Only one problem: Before I could sing the song, I had to write the lyrics.
Producer Junior Vasquez played the music he'd created and asked, "What does this say to you?" The music was fast-paced and upbeat. Listening, I felt empowered. Jazzed. Ready to tackle the world. "Then write lyrics that say that," Junior ordered.
Everything on the radio seemed to rhyme, so I sat there playing with words: power, sour, flower. "I'll find my power and then I'll really flower." Gag!
I can't do this, I thought. I can't write a song. And I can't humiliate myself on TV with this dreck I'm coming up with.
But the music wouldn't let me quit. It continued to speak to me. It followed me to the shower. It haunted me on my way to work. "You can do it," the music said. "Believe in yourself. It will set you free." The words started to flow: Every time I feel I've made some ground / Seems somebody's there to put me down / But I know my time will come around / If I just keep on movin' on.
The cadence of the verses matched the beat of the music. And the message resonated deep in my soul. Just keep going!

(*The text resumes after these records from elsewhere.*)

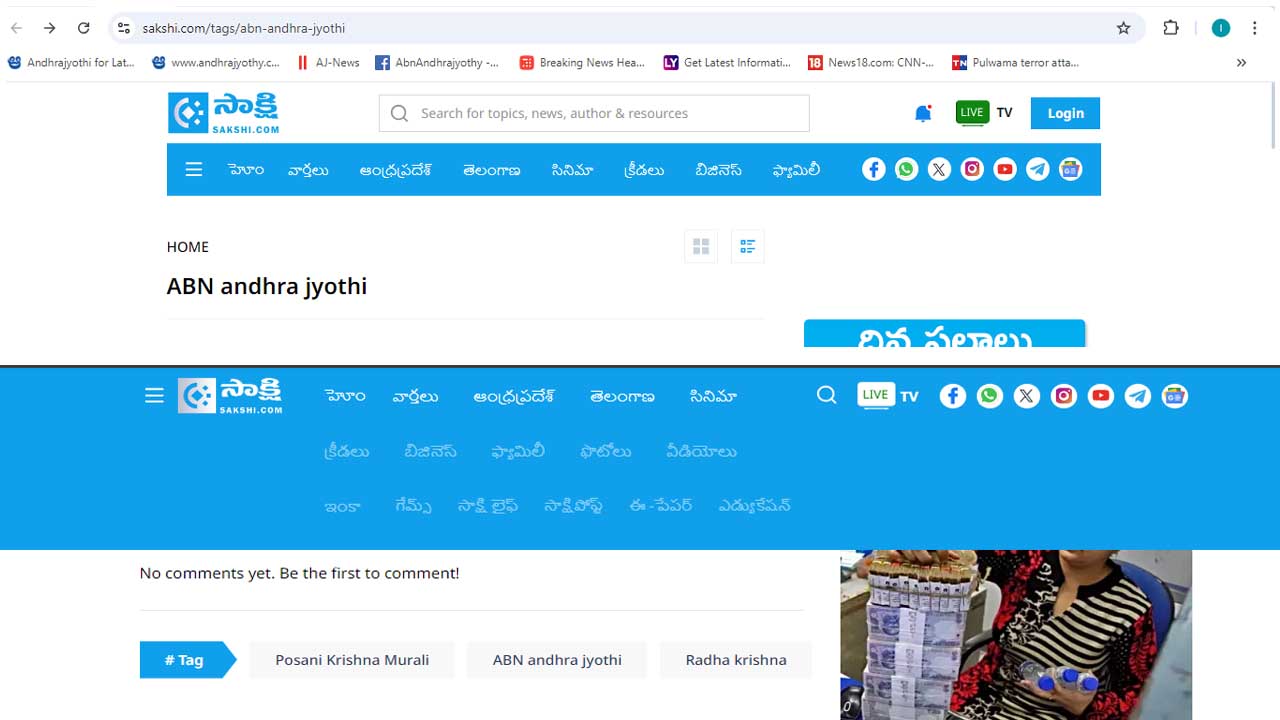Switch to grid view layout
The height and width of the screenshot is (720, 1280).
[701, 246]
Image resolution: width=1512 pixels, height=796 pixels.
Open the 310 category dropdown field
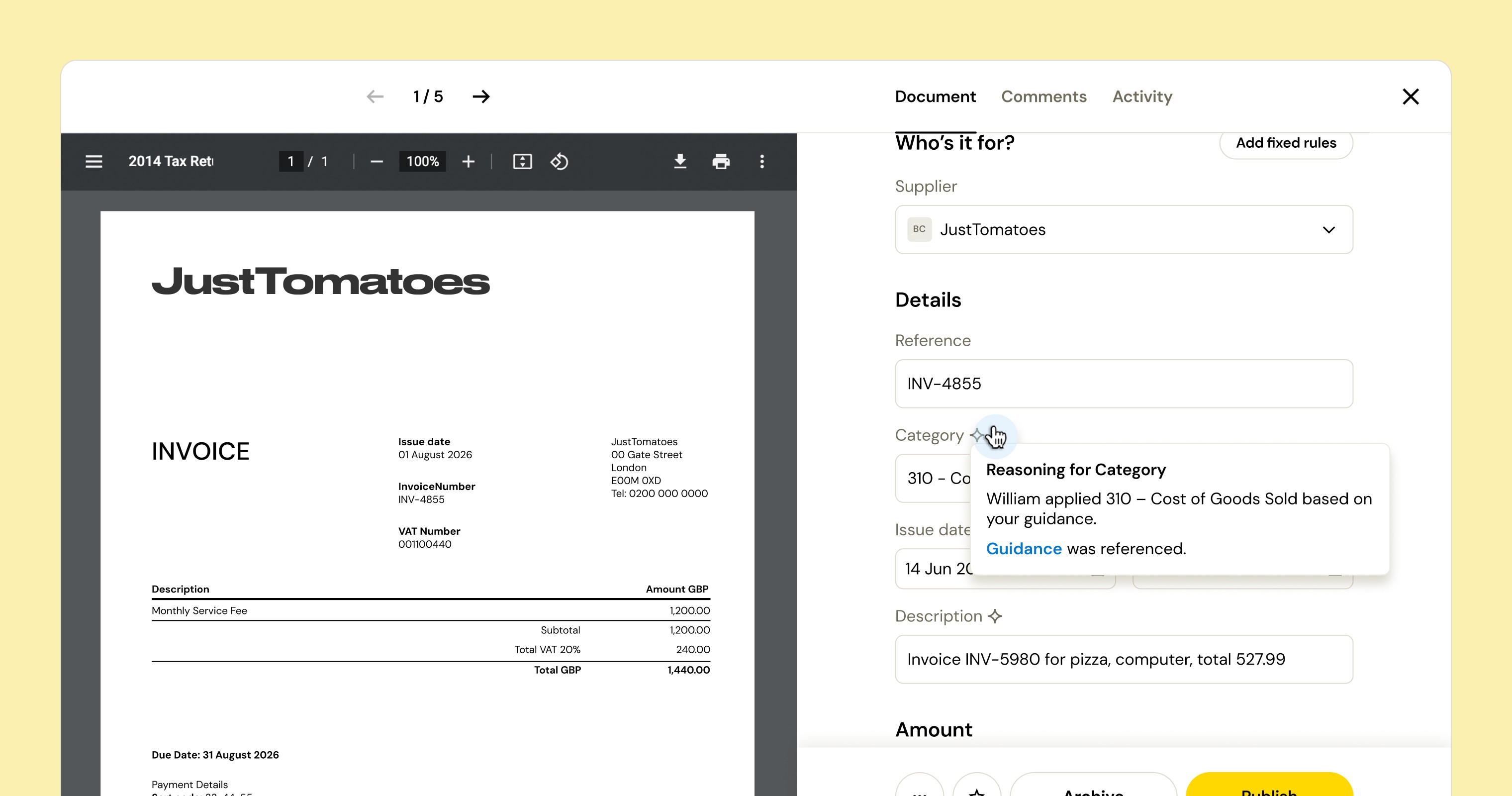[933, 479]
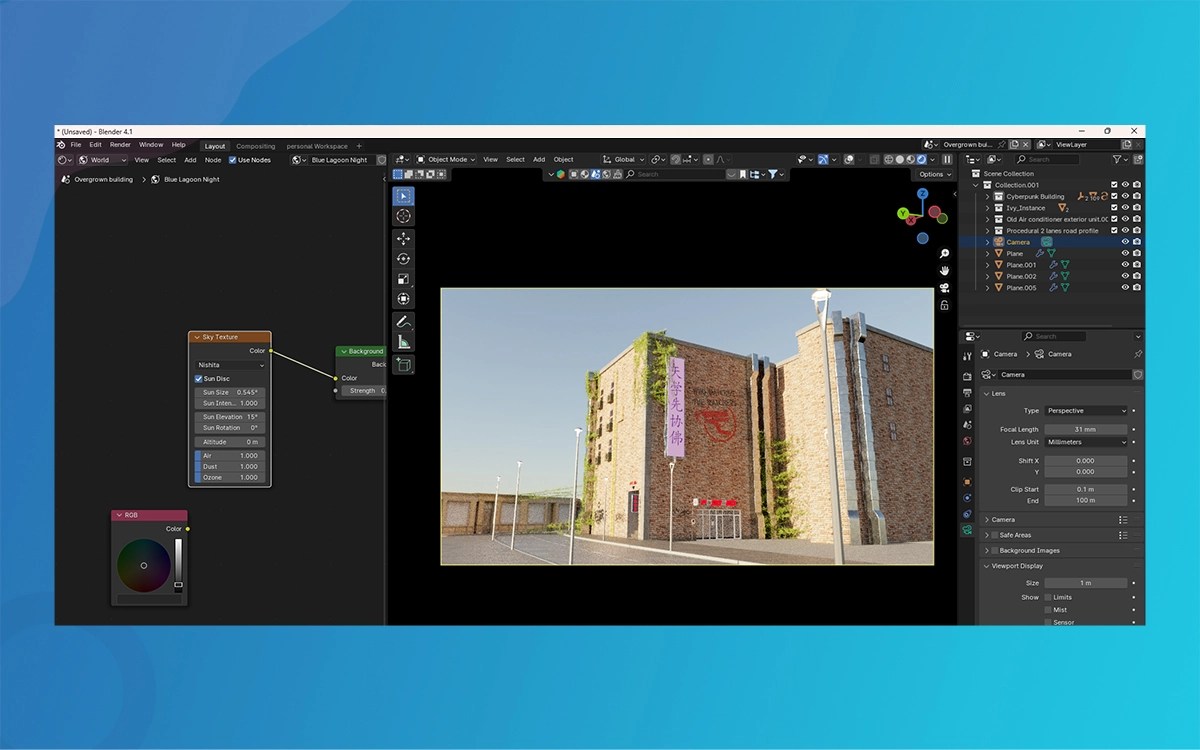Click the camera toggle on the right viewport sidebar
Screen dimensions: 1200x750
(x=945, y=288)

How many times had I chanted that mantra to myself, as I struggled to rebuild my career after that disastrous time at the Todayshow? The whole world had written me off back then. But just as I kept hammering away, rebuilding my career, I kept pounding out words. With the finished lyrics in hand, I went into the recording studio and gave it my best shot. A few weeks later some friends came over and my husband put on the CD.
"Who's that?" they asked when the song cycled through.

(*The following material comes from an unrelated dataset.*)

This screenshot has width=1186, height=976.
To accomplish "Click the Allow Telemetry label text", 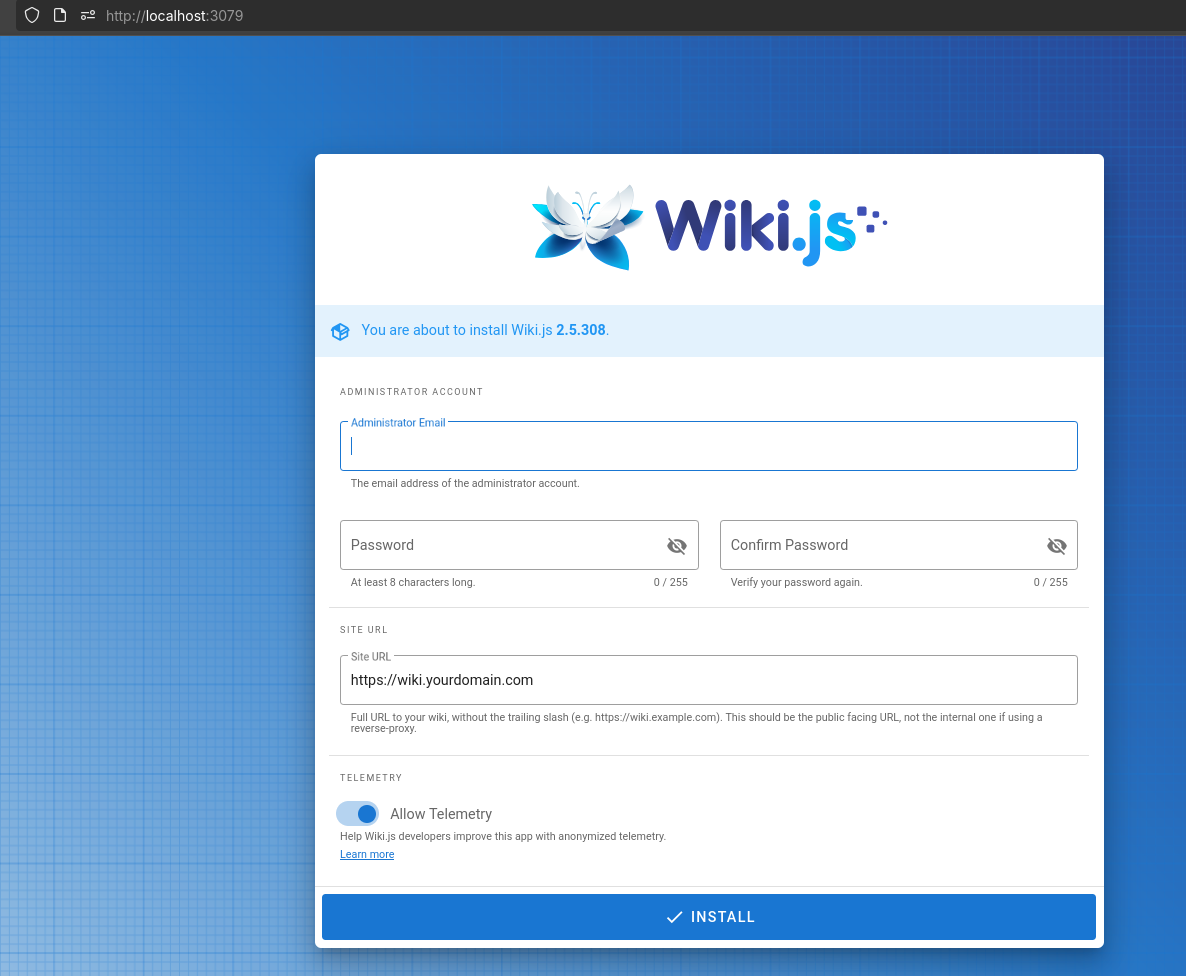I will [x=441, y=814].
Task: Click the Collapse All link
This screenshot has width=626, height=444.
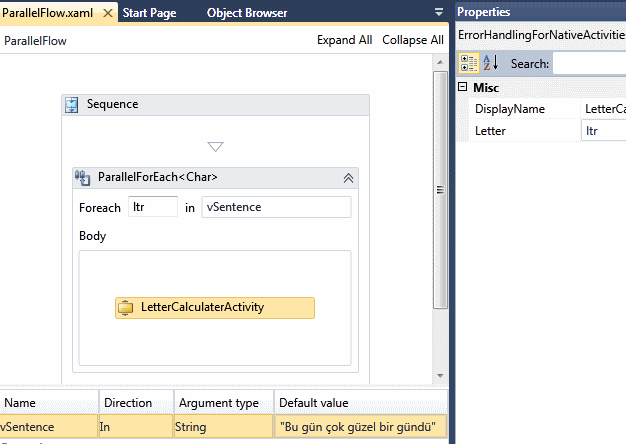Action: [412, 40]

"Some new singer," Karl said casually.
"Not bad," one said. "That's a cool song!" said another. I felt like I'd just been handed a Grammy!

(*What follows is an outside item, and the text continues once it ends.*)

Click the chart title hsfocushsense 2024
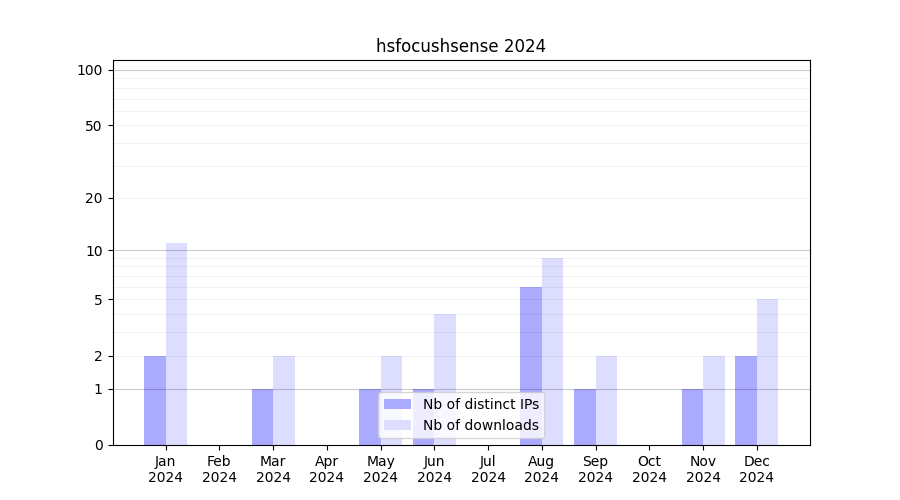This screenshot has width=900, height=500. point(460,46)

Deborah Norville...pop diva? It was a Cinderella moment to play rock star. But today, long after the clock struck 12 on my singer/songwriter days, the strength from meeting that challenge is still with me. I now understand why middle-aged women take up mountain climbing. It's the boost you get from accomplishing something you never dreamed you could do. It's the "Hooray for me, I did that!" I felt when I first heard my song.
Deborah Norville is an anchor on Inside Edition and author of I Can Fly! (Golden Books)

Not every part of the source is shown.